I have a 3 row x 96 column dataframe. I'm trying to computer the average of the two rows beneath the index (row1:96) for every 12 data points. here is my dataframe:
Run 1 Run 2 Run 3 Run 4 Run 5 Run 6 \
0 1461274.92 1458079.44 1456807.1 1459216.08 1458643.24 1457145.19
1 478167.44 479528.72 480316.08 475569.52 472989.01 476054.89
2 ------ ------ ------ ------ ------ ------
Run 7 Run 8 Run 9 Run 10 ... Run 87 \
0 1458117.08 1455184.82 1455768.69 1454738.07 ... 1441822.45
1 473630.89 476282.93 475530.87 474200.22 ... 468525.2
2 ------ ------ ------ ------ ... ------
Run 88 Run 89 Run 90 Run 91 Run 92 Run 93 \
0 1445339.53 1461050.97 1446849.43 1438870.43 1431275.76 1430781.28
1 460076.8 473263.06 455885.07 475245.64 483875.35 487065.25
2 ------ ------ ------ ------ ------ ------
Run 94 Run 95 Run 96
0 1436007.32 1435238.23 1444300.51
1 474328.87 475789.12 458681.11
2 ------ ------ ------
[3 rows x 96 columns]
Currently I am trying to use df.irow(0) to select all the data in row index 0.

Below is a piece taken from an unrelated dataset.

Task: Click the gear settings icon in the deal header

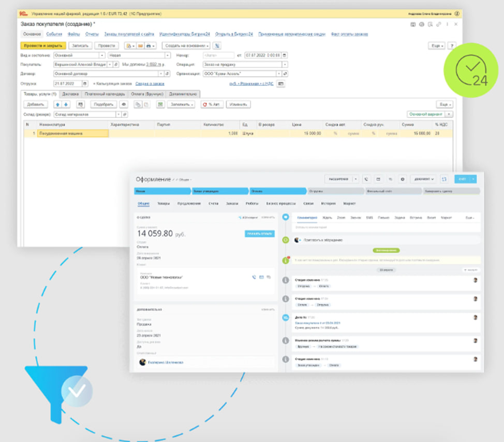Action: coord(402,179)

something along the lines of:
selection = np.arange(0,13)
for i in selection:
new_df = pd.DataFrame()
data = df.irow(0)
........
then i get lost
I just don't know how to link this range with the dataframe in order to computer the mean for every 12 data points in each column.
To summarize, I want the average for every 12 runs in each column. So, i should end up with a separate dataframe with 2 * 8 average values (96/12).
any ideas?
thanks.
You can do a groupby on axis=1 (using some dummy data I made up):
>>> h = df.iloc[:2].astype(float)
>>> h.groupby(np.arange(len(h.columns))//12, axis=1).mean()
0 1 2 3 4 5 6 7
0 0.609643 0.452047 0.536786 0.377845 0.544321 0.214615 0.541185 0.544462
1 0.382945 0.596034 0.659157 0.437576 0.490161 0.435382 0.476376 0.423039
First we extract the data and force recognition of a float (the presence of the ------ row means that you've probably got an object dtype, which will make the mean unhappy.)

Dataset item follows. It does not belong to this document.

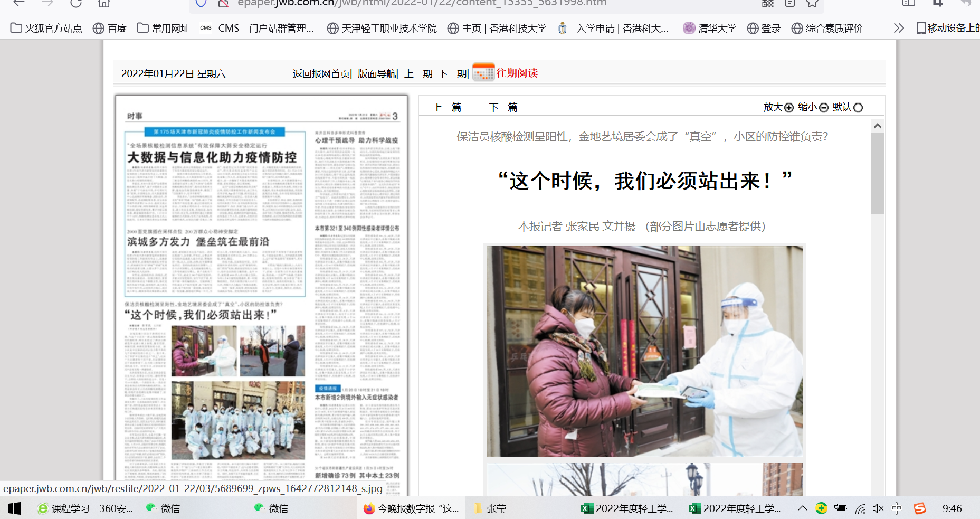Select the 放大 zoom-in option
This screenshot has width=980, height=519.
(x=778, y=107)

Then we make an array saying what groups we want to put the different columns in:
>>> np.arange(len(df.columns))//12
array([0, 0, 0, 0, 0, 0, 0, 0, 0, 0, 0, 0, 1, 1, 1, 1, 1, 1, 1, 1, 1, 1, 1,
1, 2, 2, 2, 2, 2, 2, 2, 2, 2, 2, 2, 2, 3, 3, 3, 3, 3, 3, 3, 3, 3, 3,
3, 3, 4, 4, 4, 4, 4, 4, 4, 4, 4, 4, 4, 4, 5, 5, 5, 5, 5, 5, 5, 5, 5,
5, 5, 5, 6, 6, 6, 6, 6, 6, 6, 6, 6, 6, 6, 6, 7, 7, 7, 7, 7, 7, 7, 7,
7, 7, 7, 7], dtype=int32)
which we feed as an argument to groupby. .mean() handles the rest.

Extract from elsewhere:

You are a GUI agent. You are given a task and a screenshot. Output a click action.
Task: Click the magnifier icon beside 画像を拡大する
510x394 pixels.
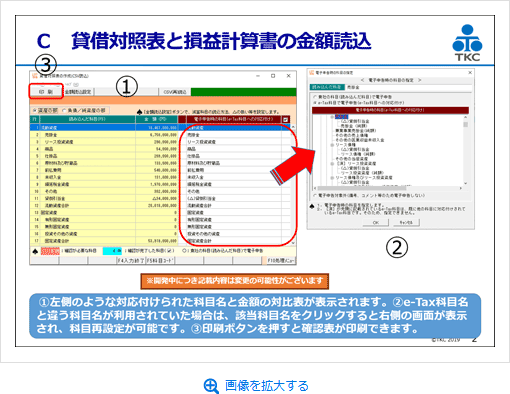coord(211,386)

It's always best to try to use pandas methods when you can, rather than iterating over the rows. The DataFrame's iloc method is useful for extracting any number of rows.
The following example shows you how to do what you want in a two-column DataFrame. The same technique will work independent of the number of columns:
In [14]: df = pd.DataFrame({"x": [1, 2, "-"], "y": [3, 4, "-"]})
In [15]: df
Out[15]:
x y
0 1 3
1 2 4
2 - -
In [16]: df.iloc[2] = df.iloc[0:2].sum()
In [17]: df
Out[17]:
x y
0 1 3
1 2 4
2 3 7
However, in your case you want to sum each group of eight cells in df.iloc[2]`, so you might be better simply taking the result of the summing expression with the statement
ds = df.iloc[0:2].sum()
which with your data will have the form
col1 0
col2 1
col3 2
col4 3
...
col93 92
col94 93
col95 94
col96 95
(These numbers are representative, you will obviously see your column sums). You can then turn this into a 12x8 matrix with
ds.values.reshape(12, 8)
whose value is
array([[ 0, 1, 2, 3, 4, 5, 6, 7],
[ 8, 9, 10, 11, 12, 13, 14, 15],
[16, 17, 18, 19, 20, 21, 22, 23],
[24, 25, 26, 27, 28, 29, 30, 31],
[32, 33, 34, 35, 36, 37, 38, 39],
[40, 41, 42, 43, 44, 45, 46, 47],
[48, 49, 50, 51, 52, 53, 54, 55],
[56, 57, 58, 59, 60, 61, 62, 63],
[64, 65, 66, 67, 68, 69, 70, 71],
[72, 73, 74, 75, 76, 77, 78, 79],
[80, 81, 82, 83, 84, 85, 86, 87],
[88, 89, 90, 91, 92, 93, 94, 95]])
but summing this array will give you the sum of all elements, so instead create another DataFrame with
rs = pd.DataFrame(ds.values.reshape(12, 8))
and then sum that:
rs.sum()
giving
0 528
1 540
2 552
3 564
4 576
5 588
6 600
7 612
dtype: int64
You may find in practice that it is easier to simply create two 12x8 matrices in the first place, which you can add together before creating a dataframe which you can then sum. Much depends on how you are reading your data.